The Hubby had been hydrating for a couple days in preparation for the weather. As a front of the pack runner, he was on the course for much less time than most runners. The Hubby said it was so hot he thought many times about quitting and that’s not like him at all! None of our running club runs have been in warm weather yet this season and his body just wasn’t ready for that drastic of a temperature change. When he finished the race, he drank three chocolate milks and almost two waters as soon as he finished.
When heat and humidity are a factor in a training run or a race, it can become dangerous fast. Here are some tips to train as safely as possible during the heat of the summer months.
Run with a hydration pack.
Run before sunrise or after sunset.
On red alert weather days, skip the road and trail running and opt instead for deep water jogging in the pool.

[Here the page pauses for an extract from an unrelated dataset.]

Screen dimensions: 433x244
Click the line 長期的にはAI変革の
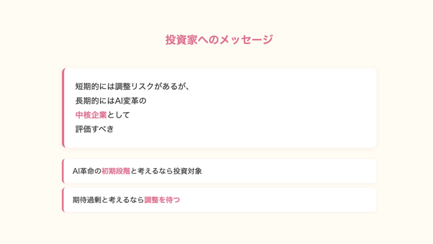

If you have access to an indoor track, consider running indoors in an air conditioned environment. If not, you can always resort to the treadmill.
If you must run outdoors, select a shady course. The presence of the tree cover will provide a cooler environment.
Although you may be tempted to wear a hat, choose a visor instead. A hat will trap in the heat and cause your body temperature to rise faster. Also, consider pouring a little water over your head every 20-30 minutes during your run to cool yourself off. You can also drape a cool, wet cloth around your neck before heading out for your run. Continue rewetting as necessary for long runs.
Don’t be afraid to take a walk break or use a run/walk method for your training.
Slow down! Decreasing your pace can also help keep you out of the danger zone.
How do you avoid heat exhaustion during summer training sessions?